By integrating human factors into a project, an organisation can make the shift from something that is technically accurate to something that is fit for purpose.
The common sense argument
We often hear in the workplace, even hazardous workplaces that safety is just common sense.
What is common sense to one person is often not common sense to another person as human beings are all different. Common sense is therefore notoriously uncommon.
Common sense is a learned behaviour and changes over time. A young child might conceivably put its hand on steaming water as it hasn’t learned that this action can cause it pain through burns.
If we take a workplace change project the goal therefore shouldn’t be to develop common sense but to seek competence of the new way of doing things. So the focus needs to be on building employee competence.
We can ask ourselves questions like:
- How within a management of change process can people fail?
- Where do we know they have failed in the past?
- How do they fail?
- What can we do about it proactively
How can you include human factors in a change management initiative?

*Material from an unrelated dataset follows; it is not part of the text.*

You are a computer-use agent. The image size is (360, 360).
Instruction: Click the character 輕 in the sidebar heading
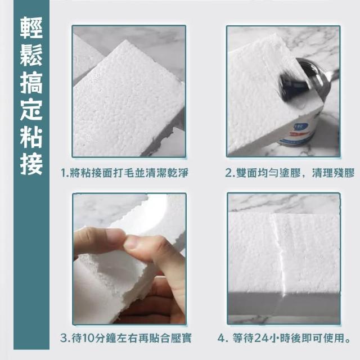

We need to actively consider the human contribution from the start to the finish. We need to understand more deeply what the people’s interactions are with colleagues, how they interact with the business digitally and the overall environment of the business. Building a visual model can help organisations understand what technical components exist within the business and how they interact with the human elements. Often, it’s within the interaction where human error creeps in.
When we start to see repetition of failures through human error, we would look to improve upon this sub optimal output. We can then look to improve some key business indicators and monitor key KPI’s set by the organisation over time. Once we see one department in the business improve the same fundamentals can often be applied to improve other parts of a business to build cumulative value.
By performing business-critical task analysis we can identify and prioritise where the human contribution lies and what the risk is associated with that. If a project fails, we could perform a human factors investigation to find out how the human contribution contributed to the “why” of what failed.